Die neu gewonnenen Unterwasserdaten wurden später mit Messungen an Land verglichen. Damit konnten die Rissstrukturen vom Seeboden auch an Land fortgesetzt werden, bis hin zu bereits bekannten Heißwasserquellen an Land. Dieses Beispiel zeigt das Potential des neuen Ansatzes, denn es lassen sich damit Heißwasser-führende Strukturen und damit neue Bohrziele in der tiefen Erde erkennen.

Dass die ersten Studien unseres internationalen Forschungsteams im fernen Indonesien und der Türkei stattgefunden haben, lässt sich durch die Testbedingungen erklären. Das Geothermie-Feld in Indonesien ist bereits gut untersucht und hält deshalb viele zusätzliche Daten zur Validierung der neuen Messdaten bereit. Im nächsten Schritt wurde ein Feld in der Türkei untersucht, das weniger, aber immer noch gute Testbedingungen, besitzt. Die Methode ist nun soweit, dass man sie unter erschwerten Bedingungen an vielen Standorten der Welt und auch in Deutschland testen kann.

Anwendung und Vorteile

Die Kartierung von Rissstrukturen im Gestein und die Messung der chemischen Zusammensetzung des Wassers dient nicht nur dem Auffinden von geothermischen Ressourcen im Untergrund, sondern hilft auch bei der Risikoeinschätzung der Nutzung der Geothermie-Ressourcen. Aus der Tiefe aufsteigende Wässer sind nämlich oft sehr salzhaltig, heiß und chemisch aggressiv. Diese Wässer können die Bohrungen und Rohrleitungen korrodieren und technische Geräte schädigen. Diese Beschädigungen sind somit ein wirtschaftliches Risiko für den Anlagenbetreiber.

Auf der anderen Seite erhöht sich der Wirkungsgrad in der Geothermie, je heißer die genutzten Wässer sind. Hier muss also ein Ausgleich gefunden werden zwischen der Effizienz und der Sicherheit der Anlage. Die vorgestellte Methode kann hierzu wertvolle Informationen liefern. Es kann für den Anlagenbetreiber sinnvoll sein, sich für eine Bohrvariante zu entscheiden, die zwar im Wirkungsgrad niedriger ist, dafür aber einen sicheren und längeren Betrieb gewährleistet.

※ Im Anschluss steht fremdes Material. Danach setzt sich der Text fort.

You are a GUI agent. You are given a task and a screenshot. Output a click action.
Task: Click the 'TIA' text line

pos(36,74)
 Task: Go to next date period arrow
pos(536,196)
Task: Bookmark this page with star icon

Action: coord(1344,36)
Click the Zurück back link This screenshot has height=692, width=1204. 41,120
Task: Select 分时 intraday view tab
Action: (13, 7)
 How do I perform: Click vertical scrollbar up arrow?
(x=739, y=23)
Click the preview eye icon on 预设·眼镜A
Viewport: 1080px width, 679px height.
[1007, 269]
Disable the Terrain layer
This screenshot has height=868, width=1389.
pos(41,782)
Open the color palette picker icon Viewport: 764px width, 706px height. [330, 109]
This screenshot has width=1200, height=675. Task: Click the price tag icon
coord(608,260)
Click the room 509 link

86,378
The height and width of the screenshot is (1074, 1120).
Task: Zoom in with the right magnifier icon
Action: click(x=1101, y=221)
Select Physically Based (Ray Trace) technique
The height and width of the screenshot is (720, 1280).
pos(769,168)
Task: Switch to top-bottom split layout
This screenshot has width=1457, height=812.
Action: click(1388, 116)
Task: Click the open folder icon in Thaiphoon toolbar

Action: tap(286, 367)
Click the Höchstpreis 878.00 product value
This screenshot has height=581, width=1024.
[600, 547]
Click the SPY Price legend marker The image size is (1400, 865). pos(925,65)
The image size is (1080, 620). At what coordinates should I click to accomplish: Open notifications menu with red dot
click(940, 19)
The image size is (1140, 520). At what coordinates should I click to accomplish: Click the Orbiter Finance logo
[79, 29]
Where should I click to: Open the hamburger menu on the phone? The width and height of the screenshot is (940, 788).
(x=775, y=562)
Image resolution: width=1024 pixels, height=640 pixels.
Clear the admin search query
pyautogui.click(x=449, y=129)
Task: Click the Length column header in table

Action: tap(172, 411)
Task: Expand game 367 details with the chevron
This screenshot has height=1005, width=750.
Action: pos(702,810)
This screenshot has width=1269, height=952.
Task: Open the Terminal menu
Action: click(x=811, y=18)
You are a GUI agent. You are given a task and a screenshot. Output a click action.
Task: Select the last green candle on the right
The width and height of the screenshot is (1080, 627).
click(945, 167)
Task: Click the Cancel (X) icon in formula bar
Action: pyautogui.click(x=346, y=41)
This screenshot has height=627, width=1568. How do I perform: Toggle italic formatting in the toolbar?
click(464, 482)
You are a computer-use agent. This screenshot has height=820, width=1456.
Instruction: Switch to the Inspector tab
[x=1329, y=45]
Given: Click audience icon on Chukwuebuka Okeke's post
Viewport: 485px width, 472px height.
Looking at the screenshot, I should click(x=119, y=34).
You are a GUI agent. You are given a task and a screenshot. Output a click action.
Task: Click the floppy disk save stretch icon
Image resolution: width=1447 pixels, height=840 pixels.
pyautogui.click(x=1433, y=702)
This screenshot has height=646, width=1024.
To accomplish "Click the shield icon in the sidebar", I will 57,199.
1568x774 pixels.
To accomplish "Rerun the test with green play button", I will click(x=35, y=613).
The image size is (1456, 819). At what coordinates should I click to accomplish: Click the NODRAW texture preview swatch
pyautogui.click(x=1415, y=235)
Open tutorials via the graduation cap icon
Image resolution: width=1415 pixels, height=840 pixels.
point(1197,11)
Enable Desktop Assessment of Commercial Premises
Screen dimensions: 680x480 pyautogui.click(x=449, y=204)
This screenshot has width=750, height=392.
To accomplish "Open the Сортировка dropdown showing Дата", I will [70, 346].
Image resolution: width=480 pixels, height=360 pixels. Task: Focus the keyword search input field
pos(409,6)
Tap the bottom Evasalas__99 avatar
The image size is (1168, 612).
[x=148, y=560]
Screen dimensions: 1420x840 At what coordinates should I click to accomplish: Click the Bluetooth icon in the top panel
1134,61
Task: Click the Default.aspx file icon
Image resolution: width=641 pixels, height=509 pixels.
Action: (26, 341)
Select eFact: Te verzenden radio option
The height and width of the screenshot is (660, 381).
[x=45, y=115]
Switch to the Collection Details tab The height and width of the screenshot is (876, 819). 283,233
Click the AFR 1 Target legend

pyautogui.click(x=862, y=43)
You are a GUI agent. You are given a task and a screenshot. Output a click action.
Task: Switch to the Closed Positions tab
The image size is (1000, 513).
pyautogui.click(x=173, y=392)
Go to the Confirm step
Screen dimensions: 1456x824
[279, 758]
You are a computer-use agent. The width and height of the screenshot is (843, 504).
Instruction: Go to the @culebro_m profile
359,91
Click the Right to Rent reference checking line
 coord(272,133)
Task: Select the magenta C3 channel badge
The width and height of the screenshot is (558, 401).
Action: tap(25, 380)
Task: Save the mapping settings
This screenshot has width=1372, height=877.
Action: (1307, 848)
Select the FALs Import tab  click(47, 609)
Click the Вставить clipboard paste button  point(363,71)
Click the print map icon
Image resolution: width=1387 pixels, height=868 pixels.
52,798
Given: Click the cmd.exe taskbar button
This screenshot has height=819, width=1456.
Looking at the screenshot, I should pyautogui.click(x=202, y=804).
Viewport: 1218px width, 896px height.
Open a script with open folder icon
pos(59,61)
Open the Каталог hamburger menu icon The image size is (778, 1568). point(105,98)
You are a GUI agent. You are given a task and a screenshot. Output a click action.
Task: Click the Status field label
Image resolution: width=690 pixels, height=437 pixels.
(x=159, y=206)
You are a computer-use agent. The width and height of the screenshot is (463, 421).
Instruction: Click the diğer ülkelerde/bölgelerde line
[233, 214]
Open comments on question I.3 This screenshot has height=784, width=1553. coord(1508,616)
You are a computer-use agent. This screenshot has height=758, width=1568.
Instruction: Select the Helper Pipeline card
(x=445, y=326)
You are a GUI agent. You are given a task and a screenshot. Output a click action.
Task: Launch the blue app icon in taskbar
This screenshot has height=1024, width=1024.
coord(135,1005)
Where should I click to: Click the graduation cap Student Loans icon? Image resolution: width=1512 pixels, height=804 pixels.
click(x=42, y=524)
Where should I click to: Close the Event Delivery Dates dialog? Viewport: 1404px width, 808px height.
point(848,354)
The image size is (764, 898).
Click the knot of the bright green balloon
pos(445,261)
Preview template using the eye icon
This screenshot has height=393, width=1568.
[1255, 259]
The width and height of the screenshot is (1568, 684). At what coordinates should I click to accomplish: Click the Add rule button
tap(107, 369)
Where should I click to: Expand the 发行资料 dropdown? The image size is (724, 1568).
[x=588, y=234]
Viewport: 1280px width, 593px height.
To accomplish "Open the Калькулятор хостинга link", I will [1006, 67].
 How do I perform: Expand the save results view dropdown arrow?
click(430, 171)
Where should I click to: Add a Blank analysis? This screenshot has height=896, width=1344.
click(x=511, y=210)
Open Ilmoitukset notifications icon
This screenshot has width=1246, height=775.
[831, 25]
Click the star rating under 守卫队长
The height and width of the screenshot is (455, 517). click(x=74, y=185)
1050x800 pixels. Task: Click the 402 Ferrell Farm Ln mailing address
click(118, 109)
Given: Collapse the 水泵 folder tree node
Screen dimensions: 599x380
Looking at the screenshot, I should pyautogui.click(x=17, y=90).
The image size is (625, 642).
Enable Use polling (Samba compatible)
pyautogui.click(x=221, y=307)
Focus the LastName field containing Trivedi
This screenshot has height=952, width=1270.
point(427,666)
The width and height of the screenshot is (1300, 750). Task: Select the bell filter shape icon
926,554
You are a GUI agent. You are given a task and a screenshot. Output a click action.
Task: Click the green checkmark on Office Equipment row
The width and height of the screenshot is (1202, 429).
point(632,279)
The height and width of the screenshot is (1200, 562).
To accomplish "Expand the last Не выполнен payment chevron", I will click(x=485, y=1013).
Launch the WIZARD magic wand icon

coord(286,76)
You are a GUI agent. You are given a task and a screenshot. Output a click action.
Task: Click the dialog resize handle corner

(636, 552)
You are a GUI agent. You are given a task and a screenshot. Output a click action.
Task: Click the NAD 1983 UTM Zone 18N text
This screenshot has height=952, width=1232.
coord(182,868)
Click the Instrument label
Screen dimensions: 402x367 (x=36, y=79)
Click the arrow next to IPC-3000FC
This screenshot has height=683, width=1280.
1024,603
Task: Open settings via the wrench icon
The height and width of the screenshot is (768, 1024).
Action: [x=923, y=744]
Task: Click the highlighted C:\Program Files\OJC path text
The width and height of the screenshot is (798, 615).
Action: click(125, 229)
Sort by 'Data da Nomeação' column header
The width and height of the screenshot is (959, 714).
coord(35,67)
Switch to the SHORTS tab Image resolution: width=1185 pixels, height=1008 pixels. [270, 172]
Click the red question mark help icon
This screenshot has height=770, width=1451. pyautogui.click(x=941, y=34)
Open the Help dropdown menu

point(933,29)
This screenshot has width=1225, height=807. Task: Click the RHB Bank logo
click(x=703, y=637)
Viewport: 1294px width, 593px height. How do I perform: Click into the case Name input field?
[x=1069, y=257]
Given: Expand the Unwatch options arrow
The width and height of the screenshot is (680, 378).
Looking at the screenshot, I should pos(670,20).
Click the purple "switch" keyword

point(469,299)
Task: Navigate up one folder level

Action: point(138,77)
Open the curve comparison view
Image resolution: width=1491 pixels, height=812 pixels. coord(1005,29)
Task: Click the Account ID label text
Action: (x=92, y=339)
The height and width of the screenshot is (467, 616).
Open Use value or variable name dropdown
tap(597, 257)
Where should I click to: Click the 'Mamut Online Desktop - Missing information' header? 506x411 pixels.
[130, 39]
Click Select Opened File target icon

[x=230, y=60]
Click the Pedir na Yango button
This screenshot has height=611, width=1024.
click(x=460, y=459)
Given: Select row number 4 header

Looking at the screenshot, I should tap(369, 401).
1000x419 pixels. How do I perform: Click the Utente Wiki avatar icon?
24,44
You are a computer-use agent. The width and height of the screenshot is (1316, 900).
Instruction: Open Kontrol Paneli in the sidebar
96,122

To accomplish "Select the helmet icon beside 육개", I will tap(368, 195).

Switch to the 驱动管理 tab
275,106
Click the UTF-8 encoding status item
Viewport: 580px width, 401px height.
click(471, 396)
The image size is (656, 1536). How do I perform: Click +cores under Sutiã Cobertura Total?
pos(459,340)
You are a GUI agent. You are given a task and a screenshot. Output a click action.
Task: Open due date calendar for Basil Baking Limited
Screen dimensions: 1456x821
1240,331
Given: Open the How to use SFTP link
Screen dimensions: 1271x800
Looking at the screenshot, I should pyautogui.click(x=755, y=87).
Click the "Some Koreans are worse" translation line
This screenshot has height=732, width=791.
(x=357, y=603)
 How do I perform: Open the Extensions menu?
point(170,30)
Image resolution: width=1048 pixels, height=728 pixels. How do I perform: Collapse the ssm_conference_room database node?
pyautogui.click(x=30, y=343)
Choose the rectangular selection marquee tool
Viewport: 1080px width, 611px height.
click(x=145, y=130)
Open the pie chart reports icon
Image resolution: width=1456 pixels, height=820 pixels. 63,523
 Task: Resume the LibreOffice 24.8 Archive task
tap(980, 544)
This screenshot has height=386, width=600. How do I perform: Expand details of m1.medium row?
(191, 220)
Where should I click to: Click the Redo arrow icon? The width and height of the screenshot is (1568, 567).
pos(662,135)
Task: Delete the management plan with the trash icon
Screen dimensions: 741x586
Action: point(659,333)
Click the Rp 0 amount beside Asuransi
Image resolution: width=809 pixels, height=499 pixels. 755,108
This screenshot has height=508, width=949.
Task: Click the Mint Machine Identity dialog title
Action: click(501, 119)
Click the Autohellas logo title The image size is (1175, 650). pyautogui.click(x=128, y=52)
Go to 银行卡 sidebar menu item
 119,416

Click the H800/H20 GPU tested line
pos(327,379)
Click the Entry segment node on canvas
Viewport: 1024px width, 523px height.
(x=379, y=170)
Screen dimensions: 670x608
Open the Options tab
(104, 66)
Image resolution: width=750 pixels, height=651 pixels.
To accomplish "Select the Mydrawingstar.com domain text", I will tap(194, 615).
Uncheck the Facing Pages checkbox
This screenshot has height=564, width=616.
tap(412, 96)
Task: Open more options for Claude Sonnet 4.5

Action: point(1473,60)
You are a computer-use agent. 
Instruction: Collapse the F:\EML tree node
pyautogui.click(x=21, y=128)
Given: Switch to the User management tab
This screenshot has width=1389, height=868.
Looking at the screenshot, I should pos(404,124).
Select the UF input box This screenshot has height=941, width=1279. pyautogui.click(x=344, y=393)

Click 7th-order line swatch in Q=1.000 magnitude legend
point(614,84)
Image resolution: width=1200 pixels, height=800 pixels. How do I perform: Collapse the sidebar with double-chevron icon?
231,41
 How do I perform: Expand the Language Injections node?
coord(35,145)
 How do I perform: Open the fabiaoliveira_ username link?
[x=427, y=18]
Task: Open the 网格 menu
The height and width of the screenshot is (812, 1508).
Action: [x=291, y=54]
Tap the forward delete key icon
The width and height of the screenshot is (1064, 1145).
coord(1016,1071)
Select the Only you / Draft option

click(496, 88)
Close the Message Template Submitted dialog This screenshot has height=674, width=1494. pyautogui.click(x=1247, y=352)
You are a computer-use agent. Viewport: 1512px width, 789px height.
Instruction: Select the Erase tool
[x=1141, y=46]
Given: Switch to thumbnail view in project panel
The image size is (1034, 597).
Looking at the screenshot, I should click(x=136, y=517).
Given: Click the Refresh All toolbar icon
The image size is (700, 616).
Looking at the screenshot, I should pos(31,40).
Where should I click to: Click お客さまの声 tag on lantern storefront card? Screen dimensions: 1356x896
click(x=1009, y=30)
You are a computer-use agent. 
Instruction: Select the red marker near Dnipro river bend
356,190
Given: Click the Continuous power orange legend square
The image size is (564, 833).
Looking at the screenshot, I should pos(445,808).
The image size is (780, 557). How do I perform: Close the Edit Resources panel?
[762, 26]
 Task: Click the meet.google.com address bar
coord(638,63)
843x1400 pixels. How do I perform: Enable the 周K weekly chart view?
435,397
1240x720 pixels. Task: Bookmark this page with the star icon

Mittlerweile wurde diese Erkundungstechnik auch in weiteren Feldern in der Türkei erfolgreich angewandt (Brehme et al., 2020). Diese Methode soll somit nun ein neuer Standard bei der Erkundung von neuen Bohrlokationen für die Geothermie werden. Ein großer Vorteil dieser neuen Methoden, im Vergleich zu den oft angewandten Computermodellen, ist die direkte Messung und Validierung im Feld und eine exakte Darstellung des Untergrundes fast in Echtzeit. Im Vergleich zu klassischen geophysikalischen Methoden wie der Seismik verursacht sie außerdem deutlich geringere Kosten.

Der neue Ansatz kommt für die präzise Platzierung von Bohrungen in bereits produzierenden Geothermiefeldern zur Anwendung, die erweitert werden sollen. Er kann aber auch für die Neuerkundung und Nutzbarmachung von geothermischen Ressourcen genutzt werden. Die vorgestellte Methode erhöht die Treffsicherheit beim Abteufen von Bohrungen, was wiederum die Kosten für Geothermie senkt und den Wirkungsgrad erhöht.

Zusätzlich zu den erwähnten Vorteilen und Anwendungsgebieten liefert die Methode die Grundlage für weiterführende Forschungen. Das genaue Verständnis des Aufbaus des Untergrundes ist z.B. eine Notwendigkeit für die Abschätzung anderer Risiken, wie induzierte Seismizität – dabei handelt es sich durch menschliche Einflüsse getriggerte Erdbeben – oder die potentielle Kontamination von Trinkwasservorkommen.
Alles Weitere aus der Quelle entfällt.